PIP coverage can also be available for loss of income. There is a cap on the amount of this benefit and (by law) the compensation rate is less than one’s rate of pay. Also, in most states (Oregon included) a person must miss a significant number of days from work, consecutively, before they are entitled to this benefit. As with PIP coverage for medical care cost reimbursement, insurance companies tend to try to avoid, limit or delay their obligation to pay wage loss reimbursement, with the result that one can often need the assistance of an attorney.

What is UM/UIM Insurance?

Typically, if you are injured in a car accident caused by another driver’s negligence, you proceed to submit a “third-party” claim to their insurance company. However, on occasion the responsible driver has no insurance, in which event we will assist you in asserting what is called an “Uninsured Motorist” (or “UM”) claim to your own insurance company. The laws of most states require that each insurance policy include such coverage. There’s no reason to be hesitant to assert a UM claim; you pay extra premium for that coverage.

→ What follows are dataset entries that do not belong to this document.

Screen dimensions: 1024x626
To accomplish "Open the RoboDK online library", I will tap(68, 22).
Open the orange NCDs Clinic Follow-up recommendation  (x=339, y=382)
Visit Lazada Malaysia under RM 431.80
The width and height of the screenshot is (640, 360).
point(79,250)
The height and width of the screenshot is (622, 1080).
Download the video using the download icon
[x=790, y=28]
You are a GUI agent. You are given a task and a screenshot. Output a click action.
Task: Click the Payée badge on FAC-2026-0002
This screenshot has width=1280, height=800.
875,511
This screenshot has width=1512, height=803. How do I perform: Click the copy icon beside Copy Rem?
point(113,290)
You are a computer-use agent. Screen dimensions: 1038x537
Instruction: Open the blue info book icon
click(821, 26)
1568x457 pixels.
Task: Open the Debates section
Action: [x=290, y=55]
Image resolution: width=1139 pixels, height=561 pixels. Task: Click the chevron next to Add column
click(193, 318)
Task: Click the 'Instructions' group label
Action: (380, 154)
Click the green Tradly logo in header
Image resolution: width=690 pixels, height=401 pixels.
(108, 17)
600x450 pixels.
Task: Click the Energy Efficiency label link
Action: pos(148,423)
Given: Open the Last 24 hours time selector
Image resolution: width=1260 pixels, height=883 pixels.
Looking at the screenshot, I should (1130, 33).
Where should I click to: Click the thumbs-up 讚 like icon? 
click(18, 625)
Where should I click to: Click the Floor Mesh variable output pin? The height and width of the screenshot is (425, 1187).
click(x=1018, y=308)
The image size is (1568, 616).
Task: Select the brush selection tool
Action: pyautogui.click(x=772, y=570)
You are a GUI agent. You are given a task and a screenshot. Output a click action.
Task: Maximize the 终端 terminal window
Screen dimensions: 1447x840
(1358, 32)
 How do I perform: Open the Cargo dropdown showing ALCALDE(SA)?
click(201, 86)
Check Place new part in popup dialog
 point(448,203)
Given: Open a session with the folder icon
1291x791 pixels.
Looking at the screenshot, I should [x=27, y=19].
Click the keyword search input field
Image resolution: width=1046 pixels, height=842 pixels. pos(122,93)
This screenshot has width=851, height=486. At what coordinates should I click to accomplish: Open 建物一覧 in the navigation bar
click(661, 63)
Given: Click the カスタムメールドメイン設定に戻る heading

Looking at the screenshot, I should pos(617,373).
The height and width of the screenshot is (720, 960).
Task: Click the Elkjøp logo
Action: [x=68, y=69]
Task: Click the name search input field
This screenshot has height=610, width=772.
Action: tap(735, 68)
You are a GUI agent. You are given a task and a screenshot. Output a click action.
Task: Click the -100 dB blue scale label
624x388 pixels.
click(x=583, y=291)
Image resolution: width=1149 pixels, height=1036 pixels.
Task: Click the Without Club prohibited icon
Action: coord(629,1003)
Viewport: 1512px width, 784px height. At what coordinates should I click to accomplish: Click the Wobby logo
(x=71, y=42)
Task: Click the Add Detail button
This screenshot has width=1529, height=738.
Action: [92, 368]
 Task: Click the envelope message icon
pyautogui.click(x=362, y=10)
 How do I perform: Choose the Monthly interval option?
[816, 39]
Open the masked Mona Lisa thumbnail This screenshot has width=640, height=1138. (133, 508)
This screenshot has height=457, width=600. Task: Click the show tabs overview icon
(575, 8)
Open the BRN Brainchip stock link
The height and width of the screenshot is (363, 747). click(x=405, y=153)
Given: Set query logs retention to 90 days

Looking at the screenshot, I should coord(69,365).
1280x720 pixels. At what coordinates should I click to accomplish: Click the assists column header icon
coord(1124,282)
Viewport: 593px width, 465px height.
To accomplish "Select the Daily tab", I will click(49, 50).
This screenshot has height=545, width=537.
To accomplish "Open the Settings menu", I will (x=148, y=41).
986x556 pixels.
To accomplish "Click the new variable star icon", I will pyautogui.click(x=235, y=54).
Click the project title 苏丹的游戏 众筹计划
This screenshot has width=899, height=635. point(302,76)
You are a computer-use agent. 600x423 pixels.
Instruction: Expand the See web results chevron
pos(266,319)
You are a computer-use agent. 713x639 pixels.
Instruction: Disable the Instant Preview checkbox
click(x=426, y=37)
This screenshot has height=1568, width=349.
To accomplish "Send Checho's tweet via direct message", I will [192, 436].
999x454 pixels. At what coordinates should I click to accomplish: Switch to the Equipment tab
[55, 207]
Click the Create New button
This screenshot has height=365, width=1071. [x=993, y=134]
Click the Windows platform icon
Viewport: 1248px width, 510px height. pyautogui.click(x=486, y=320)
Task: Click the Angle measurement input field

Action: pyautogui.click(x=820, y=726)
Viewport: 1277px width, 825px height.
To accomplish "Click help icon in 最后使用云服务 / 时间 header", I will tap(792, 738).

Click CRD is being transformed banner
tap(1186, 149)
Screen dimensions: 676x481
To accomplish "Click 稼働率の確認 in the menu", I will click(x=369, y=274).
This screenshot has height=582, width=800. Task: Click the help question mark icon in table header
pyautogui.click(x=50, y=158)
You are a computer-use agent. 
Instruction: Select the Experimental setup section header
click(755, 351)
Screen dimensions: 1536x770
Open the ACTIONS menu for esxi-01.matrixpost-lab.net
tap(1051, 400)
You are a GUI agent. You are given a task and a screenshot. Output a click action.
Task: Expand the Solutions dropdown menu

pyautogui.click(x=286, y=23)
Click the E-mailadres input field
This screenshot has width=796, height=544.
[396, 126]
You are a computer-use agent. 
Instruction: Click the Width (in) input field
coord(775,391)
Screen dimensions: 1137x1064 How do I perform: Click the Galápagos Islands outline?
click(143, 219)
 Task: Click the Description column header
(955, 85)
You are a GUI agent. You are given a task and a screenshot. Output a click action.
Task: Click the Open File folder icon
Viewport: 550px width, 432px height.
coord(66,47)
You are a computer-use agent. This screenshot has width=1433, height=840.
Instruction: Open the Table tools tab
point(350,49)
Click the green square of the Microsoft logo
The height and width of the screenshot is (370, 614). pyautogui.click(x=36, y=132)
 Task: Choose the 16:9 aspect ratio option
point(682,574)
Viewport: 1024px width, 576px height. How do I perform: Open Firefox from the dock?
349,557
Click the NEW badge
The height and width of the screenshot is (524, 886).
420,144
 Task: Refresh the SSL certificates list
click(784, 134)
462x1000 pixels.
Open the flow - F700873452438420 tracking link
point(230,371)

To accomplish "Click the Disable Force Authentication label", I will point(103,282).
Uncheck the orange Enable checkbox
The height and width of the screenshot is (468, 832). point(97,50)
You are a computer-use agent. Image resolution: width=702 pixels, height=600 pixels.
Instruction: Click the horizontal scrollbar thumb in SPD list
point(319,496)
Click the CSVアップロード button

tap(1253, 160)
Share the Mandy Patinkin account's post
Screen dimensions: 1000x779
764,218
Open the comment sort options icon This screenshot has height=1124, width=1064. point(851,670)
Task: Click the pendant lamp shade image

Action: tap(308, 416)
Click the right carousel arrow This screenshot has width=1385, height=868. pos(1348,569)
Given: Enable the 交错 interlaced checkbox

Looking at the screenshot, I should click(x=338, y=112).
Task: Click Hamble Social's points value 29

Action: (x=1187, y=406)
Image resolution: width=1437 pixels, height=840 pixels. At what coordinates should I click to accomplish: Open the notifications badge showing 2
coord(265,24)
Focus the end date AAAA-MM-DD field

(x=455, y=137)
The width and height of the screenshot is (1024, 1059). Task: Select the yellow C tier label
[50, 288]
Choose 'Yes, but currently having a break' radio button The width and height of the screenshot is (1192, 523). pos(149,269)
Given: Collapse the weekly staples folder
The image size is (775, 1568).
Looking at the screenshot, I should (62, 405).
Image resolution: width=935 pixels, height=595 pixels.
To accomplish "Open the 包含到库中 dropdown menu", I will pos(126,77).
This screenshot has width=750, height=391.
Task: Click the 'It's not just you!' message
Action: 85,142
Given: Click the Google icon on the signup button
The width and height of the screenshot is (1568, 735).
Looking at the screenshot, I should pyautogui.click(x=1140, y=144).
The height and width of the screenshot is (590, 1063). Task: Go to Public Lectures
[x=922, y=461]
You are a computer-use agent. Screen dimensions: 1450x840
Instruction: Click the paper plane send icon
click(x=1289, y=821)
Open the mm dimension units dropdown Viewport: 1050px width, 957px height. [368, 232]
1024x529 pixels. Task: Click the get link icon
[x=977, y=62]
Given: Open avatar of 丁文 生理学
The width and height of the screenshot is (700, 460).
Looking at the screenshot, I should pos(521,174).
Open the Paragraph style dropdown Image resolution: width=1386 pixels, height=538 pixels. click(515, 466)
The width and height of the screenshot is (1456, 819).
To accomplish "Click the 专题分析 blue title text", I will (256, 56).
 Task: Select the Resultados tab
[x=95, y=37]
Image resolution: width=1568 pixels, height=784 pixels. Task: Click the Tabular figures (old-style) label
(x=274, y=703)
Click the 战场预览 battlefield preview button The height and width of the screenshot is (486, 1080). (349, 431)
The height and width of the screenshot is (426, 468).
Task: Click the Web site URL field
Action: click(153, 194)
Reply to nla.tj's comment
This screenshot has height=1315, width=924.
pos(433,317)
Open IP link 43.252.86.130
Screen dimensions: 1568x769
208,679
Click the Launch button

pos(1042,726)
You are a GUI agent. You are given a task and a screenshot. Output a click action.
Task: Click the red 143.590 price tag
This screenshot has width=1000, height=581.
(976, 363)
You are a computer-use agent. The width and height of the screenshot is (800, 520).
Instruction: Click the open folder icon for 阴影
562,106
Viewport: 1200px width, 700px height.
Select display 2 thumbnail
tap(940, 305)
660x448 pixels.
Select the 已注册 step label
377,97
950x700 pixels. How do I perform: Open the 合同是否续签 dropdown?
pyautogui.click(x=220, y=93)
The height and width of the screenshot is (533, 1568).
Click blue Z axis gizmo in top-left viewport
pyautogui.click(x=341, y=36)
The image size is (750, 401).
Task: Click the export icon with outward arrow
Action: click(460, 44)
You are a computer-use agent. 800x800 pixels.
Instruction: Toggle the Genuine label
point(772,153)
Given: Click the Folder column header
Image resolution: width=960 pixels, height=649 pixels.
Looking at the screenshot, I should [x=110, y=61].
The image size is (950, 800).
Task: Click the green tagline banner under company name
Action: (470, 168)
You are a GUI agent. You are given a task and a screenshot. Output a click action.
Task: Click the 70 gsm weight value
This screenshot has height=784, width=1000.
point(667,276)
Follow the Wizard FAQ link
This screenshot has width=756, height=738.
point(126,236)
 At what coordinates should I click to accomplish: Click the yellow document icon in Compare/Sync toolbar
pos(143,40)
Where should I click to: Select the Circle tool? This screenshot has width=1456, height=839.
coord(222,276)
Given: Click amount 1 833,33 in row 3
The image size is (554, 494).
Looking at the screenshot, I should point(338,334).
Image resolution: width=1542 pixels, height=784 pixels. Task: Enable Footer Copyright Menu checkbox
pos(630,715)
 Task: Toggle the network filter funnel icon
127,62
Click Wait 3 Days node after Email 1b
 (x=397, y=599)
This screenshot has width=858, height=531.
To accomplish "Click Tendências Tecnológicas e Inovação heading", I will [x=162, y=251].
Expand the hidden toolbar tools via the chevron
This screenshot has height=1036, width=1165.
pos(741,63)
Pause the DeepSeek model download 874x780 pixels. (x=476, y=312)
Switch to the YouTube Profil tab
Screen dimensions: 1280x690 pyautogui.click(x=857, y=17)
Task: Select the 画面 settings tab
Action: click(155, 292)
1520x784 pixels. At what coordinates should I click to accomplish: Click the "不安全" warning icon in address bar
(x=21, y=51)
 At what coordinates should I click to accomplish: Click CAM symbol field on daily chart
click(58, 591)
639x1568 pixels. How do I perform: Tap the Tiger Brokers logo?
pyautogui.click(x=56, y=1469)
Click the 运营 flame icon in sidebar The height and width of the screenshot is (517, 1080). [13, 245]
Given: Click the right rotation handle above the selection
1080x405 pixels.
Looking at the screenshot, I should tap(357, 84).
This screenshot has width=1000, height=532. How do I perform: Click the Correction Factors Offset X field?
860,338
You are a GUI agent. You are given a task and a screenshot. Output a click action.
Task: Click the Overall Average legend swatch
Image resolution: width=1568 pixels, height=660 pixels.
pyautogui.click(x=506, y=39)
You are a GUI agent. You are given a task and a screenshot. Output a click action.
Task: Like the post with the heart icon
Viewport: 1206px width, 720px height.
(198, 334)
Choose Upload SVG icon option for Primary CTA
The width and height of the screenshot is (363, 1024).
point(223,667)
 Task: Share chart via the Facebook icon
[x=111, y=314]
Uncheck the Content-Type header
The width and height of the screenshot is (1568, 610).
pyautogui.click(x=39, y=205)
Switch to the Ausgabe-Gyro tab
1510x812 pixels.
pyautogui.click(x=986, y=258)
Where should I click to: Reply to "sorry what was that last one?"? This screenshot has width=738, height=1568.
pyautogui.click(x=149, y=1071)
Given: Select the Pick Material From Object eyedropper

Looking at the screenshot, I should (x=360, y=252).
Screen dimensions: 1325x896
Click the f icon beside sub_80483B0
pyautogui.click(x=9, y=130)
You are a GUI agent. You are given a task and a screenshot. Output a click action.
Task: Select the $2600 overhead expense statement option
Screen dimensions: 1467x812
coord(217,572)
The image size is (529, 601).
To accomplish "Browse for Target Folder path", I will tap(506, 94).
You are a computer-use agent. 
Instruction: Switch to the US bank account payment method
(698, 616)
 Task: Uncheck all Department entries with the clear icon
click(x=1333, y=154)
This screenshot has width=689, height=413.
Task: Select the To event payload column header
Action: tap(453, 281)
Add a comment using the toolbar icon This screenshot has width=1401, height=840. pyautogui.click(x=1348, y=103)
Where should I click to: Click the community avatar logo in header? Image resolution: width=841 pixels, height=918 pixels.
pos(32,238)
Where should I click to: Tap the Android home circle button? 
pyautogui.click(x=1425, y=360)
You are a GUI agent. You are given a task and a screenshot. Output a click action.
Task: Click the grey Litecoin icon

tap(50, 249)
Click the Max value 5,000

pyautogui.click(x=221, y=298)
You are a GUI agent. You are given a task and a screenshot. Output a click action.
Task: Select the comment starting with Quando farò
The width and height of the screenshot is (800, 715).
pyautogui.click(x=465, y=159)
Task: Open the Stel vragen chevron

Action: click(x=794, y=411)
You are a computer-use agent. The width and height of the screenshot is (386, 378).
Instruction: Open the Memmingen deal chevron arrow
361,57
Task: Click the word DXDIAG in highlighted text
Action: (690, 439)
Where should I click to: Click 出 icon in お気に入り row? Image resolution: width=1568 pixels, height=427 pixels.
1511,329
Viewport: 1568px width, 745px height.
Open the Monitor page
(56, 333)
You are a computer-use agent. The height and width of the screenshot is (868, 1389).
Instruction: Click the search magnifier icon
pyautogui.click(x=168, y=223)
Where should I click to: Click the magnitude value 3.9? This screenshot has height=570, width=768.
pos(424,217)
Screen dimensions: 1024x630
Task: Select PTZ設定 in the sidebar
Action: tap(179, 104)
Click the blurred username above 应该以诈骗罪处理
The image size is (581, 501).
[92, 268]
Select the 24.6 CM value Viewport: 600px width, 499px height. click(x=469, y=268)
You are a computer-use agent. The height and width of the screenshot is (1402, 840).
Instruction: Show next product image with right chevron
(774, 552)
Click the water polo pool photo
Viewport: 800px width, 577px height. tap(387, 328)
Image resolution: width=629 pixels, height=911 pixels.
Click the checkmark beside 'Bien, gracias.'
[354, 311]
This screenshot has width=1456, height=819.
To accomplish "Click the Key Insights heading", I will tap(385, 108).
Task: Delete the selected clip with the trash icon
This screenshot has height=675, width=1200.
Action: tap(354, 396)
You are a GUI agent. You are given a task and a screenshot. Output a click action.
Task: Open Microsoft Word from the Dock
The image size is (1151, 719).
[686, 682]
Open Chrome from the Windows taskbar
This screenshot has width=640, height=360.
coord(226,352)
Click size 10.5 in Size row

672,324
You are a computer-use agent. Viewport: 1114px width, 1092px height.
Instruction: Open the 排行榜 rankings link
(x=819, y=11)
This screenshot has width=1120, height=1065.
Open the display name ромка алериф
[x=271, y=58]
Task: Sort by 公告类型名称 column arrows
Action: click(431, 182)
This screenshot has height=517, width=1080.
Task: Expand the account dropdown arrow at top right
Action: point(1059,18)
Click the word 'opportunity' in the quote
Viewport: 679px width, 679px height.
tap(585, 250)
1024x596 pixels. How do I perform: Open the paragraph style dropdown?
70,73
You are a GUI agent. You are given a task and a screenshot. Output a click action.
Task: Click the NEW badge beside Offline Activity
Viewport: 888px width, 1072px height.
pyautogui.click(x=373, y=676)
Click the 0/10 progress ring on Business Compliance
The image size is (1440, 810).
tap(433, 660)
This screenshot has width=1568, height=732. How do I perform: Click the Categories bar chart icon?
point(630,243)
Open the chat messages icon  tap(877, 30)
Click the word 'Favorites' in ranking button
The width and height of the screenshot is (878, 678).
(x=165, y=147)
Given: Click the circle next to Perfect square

Most state’s laws also require that insurance policies also include “Underinsured Motorist” (or “UIM”) coverage. This coverage applies in those cases where the responsible driver had some insurance, but not enough to fully compensate you. The law in this area can be a bit tricky, making it wise for you to retain counsel early on.

TIP: Call your insurance agent and ask them to confirm how much UM/UIM coverage you have. The costs to increase the amount of your UM/UIM coverage is very modest, and the difference can change lives. In my 20+ years of experience in the field I have seen dozens of true “horror stories” involving people who have sustained catastrophic and/or career ending injuries instances where the responsible driver had either no insurance or only “minimum limits” and the injured person themself had only the minimum amount of UM/UIM coverage.